TASK OBJECTIVE:
Could you repeat every record exactly as it appears?

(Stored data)
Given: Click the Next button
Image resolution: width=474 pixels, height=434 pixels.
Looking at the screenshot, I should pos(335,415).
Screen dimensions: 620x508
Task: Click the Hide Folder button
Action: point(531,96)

OUTPUT OF THE TASK:
Given: Click the Next button
Image resolution: width=474 pixels, height=434 pixels.
Looking at the screenshot, I should pos(335,415).
Screen dimensions: 620x508
Task: Click the Hide Folder button
Action: point(531,96)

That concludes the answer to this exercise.